- _Goal_
Copy the entries below character for character, beginning at the line that contains "Toggle the Trusted notebook indicator" and stopping after the line that contains "Click plus icon". Reproduce nothing outside that span.

- _Supplied data_
— begin —

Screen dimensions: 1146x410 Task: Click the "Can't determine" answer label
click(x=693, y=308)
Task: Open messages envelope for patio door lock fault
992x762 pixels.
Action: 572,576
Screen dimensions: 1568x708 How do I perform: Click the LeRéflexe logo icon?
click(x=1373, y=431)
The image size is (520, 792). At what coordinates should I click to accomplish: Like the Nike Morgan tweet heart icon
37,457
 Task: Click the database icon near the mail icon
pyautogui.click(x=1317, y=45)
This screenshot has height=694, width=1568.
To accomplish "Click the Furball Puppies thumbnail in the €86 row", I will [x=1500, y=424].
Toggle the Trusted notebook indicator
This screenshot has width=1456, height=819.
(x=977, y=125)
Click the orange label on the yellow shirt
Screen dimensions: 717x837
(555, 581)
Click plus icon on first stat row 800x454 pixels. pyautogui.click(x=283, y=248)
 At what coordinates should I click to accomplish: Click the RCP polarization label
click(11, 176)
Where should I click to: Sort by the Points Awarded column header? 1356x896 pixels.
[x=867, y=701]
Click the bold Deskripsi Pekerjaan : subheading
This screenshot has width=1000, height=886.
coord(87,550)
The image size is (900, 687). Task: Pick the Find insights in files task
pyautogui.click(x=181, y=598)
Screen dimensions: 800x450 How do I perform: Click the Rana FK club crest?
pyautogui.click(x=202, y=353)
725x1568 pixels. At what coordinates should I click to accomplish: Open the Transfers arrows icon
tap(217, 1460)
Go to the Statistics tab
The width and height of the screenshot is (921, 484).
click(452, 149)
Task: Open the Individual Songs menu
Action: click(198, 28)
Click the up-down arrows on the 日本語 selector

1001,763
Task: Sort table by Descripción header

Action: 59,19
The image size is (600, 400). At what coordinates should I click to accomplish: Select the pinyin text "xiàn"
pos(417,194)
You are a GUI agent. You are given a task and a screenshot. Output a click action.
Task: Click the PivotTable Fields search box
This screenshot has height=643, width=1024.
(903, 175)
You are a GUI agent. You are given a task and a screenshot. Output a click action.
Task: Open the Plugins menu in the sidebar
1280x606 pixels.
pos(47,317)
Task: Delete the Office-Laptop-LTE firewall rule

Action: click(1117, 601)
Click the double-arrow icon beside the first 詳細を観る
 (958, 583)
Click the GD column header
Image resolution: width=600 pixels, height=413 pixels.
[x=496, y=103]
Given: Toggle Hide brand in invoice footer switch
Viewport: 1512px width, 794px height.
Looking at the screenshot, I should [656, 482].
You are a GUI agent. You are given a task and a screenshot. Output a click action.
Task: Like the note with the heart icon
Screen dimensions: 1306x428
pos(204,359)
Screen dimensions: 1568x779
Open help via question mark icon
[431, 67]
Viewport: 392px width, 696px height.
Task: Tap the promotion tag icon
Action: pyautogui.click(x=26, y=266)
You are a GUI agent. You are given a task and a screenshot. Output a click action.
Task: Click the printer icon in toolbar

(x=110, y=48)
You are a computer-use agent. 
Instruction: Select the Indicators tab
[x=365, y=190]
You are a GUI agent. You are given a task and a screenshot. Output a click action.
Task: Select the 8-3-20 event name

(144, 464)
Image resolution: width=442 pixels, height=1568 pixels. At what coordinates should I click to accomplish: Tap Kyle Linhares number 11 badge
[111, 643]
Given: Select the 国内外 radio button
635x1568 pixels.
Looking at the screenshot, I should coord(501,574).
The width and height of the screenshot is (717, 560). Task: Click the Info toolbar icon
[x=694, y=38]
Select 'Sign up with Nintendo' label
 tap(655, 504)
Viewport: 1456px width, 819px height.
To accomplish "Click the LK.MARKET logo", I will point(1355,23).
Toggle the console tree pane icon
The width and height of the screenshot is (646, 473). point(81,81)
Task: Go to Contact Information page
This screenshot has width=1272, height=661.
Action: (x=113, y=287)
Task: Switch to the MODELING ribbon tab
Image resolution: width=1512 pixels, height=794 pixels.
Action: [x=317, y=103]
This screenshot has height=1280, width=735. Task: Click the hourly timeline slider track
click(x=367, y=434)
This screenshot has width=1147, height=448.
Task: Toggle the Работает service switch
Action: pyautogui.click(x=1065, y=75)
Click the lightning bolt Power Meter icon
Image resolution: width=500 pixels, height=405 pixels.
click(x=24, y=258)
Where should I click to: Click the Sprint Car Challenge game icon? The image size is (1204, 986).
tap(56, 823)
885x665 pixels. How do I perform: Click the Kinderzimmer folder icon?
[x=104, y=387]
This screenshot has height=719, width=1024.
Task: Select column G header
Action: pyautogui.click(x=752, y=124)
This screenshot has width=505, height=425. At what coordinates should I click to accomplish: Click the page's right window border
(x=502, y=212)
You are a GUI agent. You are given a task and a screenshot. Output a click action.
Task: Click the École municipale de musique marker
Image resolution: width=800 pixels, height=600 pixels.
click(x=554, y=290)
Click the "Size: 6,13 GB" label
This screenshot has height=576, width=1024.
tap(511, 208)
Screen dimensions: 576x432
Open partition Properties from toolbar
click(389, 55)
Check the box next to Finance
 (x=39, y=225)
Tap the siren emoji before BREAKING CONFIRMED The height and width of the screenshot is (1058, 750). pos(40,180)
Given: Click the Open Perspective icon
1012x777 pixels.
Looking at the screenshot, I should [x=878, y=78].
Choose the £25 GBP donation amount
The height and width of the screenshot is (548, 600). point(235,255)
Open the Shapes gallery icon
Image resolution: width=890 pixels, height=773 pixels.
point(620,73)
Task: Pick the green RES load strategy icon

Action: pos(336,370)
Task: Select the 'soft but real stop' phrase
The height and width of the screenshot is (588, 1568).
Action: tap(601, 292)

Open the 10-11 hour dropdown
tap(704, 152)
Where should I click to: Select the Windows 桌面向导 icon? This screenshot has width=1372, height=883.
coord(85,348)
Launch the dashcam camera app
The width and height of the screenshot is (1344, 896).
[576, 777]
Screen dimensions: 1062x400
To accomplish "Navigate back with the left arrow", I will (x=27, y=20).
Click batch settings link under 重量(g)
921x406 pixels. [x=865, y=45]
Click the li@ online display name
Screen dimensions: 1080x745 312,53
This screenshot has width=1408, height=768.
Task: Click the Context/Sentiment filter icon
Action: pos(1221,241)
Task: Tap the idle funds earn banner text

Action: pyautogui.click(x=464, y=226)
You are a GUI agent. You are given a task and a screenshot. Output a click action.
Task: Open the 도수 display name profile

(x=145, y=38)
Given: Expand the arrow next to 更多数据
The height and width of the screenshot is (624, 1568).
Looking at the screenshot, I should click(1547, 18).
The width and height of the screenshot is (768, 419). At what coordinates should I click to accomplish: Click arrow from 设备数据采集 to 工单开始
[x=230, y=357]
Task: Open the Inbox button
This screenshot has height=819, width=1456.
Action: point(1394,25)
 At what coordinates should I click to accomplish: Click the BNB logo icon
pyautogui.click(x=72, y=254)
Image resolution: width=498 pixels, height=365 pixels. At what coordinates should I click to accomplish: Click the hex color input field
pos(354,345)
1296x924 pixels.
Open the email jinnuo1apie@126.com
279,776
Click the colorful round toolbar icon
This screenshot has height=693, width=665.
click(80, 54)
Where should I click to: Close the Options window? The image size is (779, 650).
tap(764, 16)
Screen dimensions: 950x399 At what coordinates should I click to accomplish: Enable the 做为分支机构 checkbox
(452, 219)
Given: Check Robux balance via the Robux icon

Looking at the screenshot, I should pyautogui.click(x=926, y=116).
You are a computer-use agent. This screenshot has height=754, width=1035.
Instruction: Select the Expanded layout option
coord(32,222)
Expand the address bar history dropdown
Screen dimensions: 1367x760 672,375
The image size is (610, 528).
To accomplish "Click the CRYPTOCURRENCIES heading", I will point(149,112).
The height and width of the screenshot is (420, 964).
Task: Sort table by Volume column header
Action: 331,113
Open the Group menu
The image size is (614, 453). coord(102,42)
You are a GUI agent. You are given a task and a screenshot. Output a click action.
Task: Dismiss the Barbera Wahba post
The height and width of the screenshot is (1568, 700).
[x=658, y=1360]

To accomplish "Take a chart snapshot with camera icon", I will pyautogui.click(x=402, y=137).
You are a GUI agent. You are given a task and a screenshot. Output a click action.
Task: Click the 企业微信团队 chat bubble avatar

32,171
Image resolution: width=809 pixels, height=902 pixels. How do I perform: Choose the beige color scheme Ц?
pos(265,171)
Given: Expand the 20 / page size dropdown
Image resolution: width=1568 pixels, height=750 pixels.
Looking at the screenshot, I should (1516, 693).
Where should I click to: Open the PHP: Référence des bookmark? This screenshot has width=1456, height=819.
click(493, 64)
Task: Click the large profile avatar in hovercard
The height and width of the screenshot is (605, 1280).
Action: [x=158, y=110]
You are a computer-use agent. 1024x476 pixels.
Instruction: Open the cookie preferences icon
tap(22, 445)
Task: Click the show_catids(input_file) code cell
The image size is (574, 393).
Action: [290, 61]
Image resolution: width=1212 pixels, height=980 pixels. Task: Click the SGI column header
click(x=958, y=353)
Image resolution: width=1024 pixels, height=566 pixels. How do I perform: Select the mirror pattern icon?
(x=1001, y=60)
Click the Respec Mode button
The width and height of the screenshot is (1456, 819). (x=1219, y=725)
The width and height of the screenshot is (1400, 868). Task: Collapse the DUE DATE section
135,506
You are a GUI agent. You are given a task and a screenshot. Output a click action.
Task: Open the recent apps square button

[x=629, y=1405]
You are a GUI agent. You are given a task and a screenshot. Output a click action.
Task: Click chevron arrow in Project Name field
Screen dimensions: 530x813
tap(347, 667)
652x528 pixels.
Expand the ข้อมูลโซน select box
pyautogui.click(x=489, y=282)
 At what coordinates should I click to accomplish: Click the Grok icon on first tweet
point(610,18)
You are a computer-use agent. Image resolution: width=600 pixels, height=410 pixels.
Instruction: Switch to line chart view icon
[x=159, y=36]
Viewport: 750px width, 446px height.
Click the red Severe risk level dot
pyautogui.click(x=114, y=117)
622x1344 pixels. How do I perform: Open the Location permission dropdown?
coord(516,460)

— end —

- _Exercise result_
Toggle the Trusted notebook indicator
This screenshot has width=1456, height=819.
(x=977, y=125)
Click the orange label on the yellow shirt
Screen dimensions: 717x837
(555, 581)
Click plus icon on first stat row 800x454 pixels. pyautogui.click(x=283, y=248)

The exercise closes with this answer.